**Objectives:**
A. In the post about Alexandra Township, give the passage from "But in Alexandra" up to and including "Cup ends Sunday." again, changing "shebeens" to "taverns".
B. Shorten the paragraph of the post about Alexandra Township that begins "Illegal connections are a huge problem," keeping its main facts.

Posted by Jemele Hill

JOHANNESBURG -- I spent most of Thursday morning in Alexandra Township and was struck by how many thick, electrical wires hung above the rows of squatter homes.

My driver, Dolf, told me that almost all those wires were connected illegally. Being from Detroit, I've known a few people with illegal electrical connections, but I've never seen practically an entire city running, well, illegally.

Illegal connections are a huge problem in South Africa, especially in the townships, where a high percentage of the residents are unemployed and impoverished. An estimated one out of five households in South Africa is without electricity, and along the freeways there are several signs warning people about the dangers of hooking up their electricity illegally.

But in Alexandra Township, it's not just the electricity that's illegal. It's one gigantic, illegal city. There are endless rows of shacks made of tin and aluminum, illegal homes built by the poor. Every block has two or three illegal shebeens (bars). The hair salons, glass-cutting shops, seamstresses, auto shops, food stands and cell phone stores -- most, if not all, are built and managed illegally. I saw a church and couldn't tell whether it was illegal, too.

Yet on every corner, there are at least three or four police officers. I'm betting they won't be there after the World Cup ends Sunday.

As Dolf and I made our way to the township border, a police officer motioned for Dolf to pull over to the side of the road. I thought he might have been busted for speeding. He handed his driver's license to the officer, and after a friendly exchange, she let us go.

I asked him why we got pulled over.

"The officer wanted to make sure I wasn't driving illegally."

**Data lines:**
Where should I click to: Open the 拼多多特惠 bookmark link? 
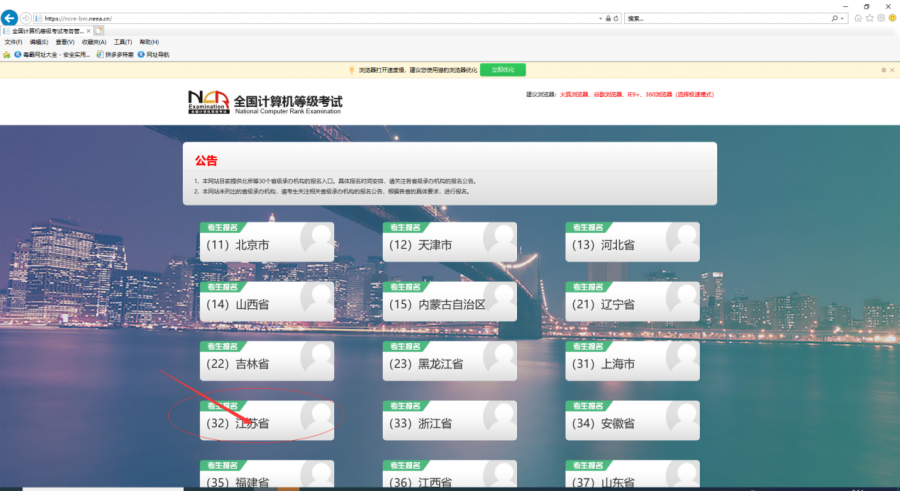point(115,54)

**Answers for the exercise:**
A.
But in Alexandra Township, it's not just the electricity that's illegal. It's one gigantic, illegal city. There are endless rows of shacks made of tin and aluminum, illegal homes built by the poor. Every block has two or three illegal taverns (bars). The hair salons, glass-cutting shops, seamstresses, auto shops, food stands and cell phone stores -- most, if not all, are built and managed illegally. I saw a church and couldn't tell whether it was illegal, too.

Yet on every corner, there are at least three or four police officers. I'm betting they won't be there after the World Cup ends Sunday.

B. Illegal electrical connections are a major problem in South Africa, especially in townships where many residents are unemployed and poor. About one in five South African households has no electricity. Signs along the freeways warn people about the dangers of illegal hookups.